The Choice of Free Will
Imagine (for the last time) yet another button, accompanied by a light. In his short story “What’s Expected of Us,” neuroscientist Dr. Ted Chiang likens the way neuroscientists think about free will to this imagined machine [15]. Whenever you choose to press the button on this machine, the light flashes just a second before you do so. No matter what you do, one second before you press the button, the light will go off. You may try to strategize, walk away from the machine for some time and come back, or even sneak up on the button, but the light will always come on just a second before you press it. Basically, the action you are about to commit is already a determined past. In Dr. Chiang’s story, everyone who interacts with the machine eventually gives up, and some people, “realizing their choices don’t matter, refuse to make any choices at all” [15].

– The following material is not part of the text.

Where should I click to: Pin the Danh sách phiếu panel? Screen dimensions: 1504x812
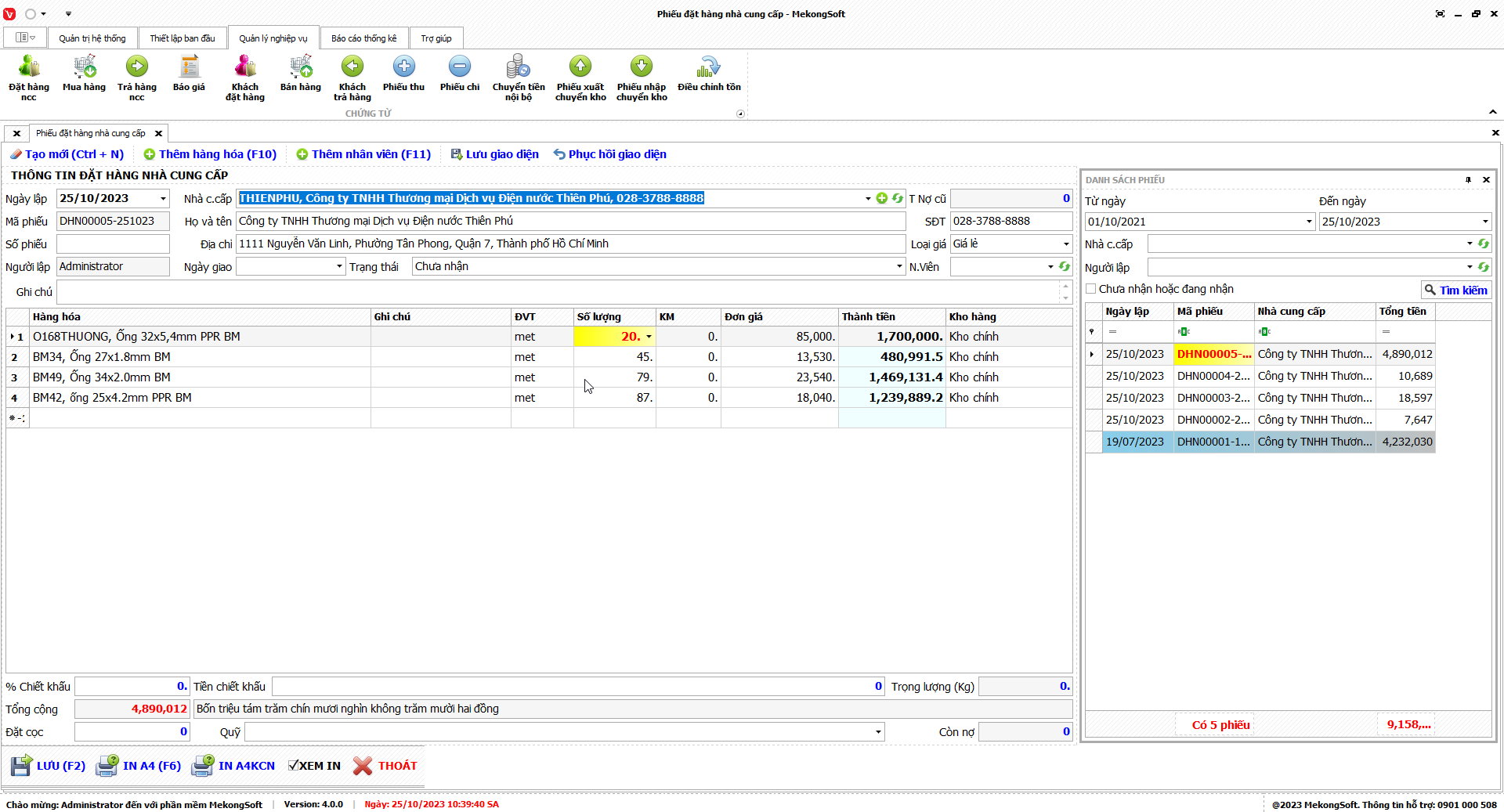pos(1468,180)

When we consider the results discussed in the keystone studies surrounding the neuroscience of free will, it is especially easy to take a doomist perspective. If, for example, our brain does in fact make every decision before we are consciously aware of them, is there a point to these conscious decisions? In the face of this troubling question, it is important to remember that neuroscience only provides a very narrow definition of free will. Perhaps we should change our perspectives and the kinds of questions we ask about free will. Instead of asking “Do we have free will?” we can instead ask “What kinds of neural processes give rise to my sense/experience of agency?” Additionally, the results do not completely invalidate free will just on the basis of someone’s choice to push a button. Perhaps, free will is not a single event, but is interwoven between our consciousness and neural activity, distributed across numerous neural networks, and constructed over a period of time. Free will may not only be strictly defined by our neural mechanisms, but also by how we apply ourselves to the world.
In closing his short story, Dr. Chiang is literal with his audience: “My message to you is this: pretend that you have free will. It’s essential that you behave as if your decisions matter, even though you know that they don’t” [15]. Even if this perspective is eventually revealed to be true, Dr. Chiang argues in favor of free will: we must live as though our decisions matter, because within our lived experiences, they do.